Buyers for whom practicality and space are the overriding concerns are actually reasonably well catered to by the Stellantis group given that three of its companies — Peugeot, Citroën and Vauxhall — offer electric versions of their Berlingo/ Rifter/ Combo Life van-based MPVs as well as the larger Spacetourer/ Traveller/ Vivaro Life. What they may lack in style, they make up for with tons of seating, space and competent road manners.
Saloon buyers in the premium end of the market are better catered for than those looking for something cheaper, though the arrival of the Hyundai Ioniq 6 to compete with the likes of the Tesla Model 3, BMW i4 and Polestar 2 in 2023 should throw the cat among the pigeons.
The groundbreaking Tesla Model S, though bordering on elderly, still has lots going for it. From a sheer desirability point-of-view though, the Audi e-tron GT and Porsche Taycan are genuine lottery-win cars.
Sports and supercars
Some could say a few of the saloons and coupes mentioned above have sports or supercar-like performance, but we’re going to concentrate on the models with tradtional sports car and super styling here.

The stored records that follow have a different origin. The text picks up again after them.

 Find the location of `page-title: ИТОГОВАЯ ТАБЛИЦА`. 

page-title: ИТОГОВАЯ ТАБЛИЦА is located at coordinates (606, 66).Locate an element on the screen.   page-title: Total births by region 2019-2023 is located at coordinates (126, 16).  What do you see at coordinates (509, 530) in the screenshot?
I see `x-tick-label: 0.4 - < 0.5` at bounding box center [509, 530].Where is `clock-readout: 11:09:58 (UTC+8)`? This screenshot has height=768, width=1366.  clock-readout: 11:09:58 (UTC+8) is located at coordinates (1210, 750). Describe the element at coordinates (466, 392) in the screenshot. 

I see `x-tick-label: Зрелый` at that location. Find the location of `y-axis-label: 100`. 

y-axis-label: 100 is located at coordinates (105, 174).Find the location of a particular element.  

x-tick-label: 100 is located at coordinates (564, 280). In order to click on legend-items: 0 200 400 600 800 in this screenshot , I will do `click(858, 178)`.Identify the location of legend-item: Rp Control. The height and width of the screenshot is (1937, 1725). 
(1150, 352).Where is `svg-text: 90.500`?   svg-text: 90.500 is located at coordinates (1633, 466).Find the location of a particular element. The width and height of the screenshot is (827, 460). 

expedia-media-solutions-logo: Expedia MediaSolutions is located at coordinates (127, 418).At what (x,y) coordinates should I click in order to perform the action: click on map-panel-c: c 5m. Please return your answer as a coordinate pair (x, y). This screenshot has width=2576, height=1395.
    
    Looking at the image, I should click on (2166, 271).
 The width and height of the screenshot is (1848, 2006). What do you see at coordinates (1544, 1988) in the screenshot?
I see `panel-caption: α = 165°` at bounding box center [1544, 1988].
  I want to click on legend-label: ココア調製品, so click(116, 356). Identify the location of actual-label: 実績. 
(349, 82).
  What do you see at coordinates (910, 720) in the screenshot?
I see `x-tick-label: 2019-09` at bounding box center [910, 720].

Until MG launches the production version of its Cyberster concept, those in search of an inexpensive electric sports car are somewhat starved. Porsche looks likely to launch its new Cayman and Boxster models in electric form, and there are electric versions of the Maserati MC20 and GranTurismo coming in 2023, too. The gorgeous Polestar O2 electric roadster will enter production, too.
For now though, there are only a very few electric hypercars on the market including the Lotus Evija, Pininfarina Battista and Rimac Nevera with none costing less than £1.7m. This is definitely a niche that needs filling.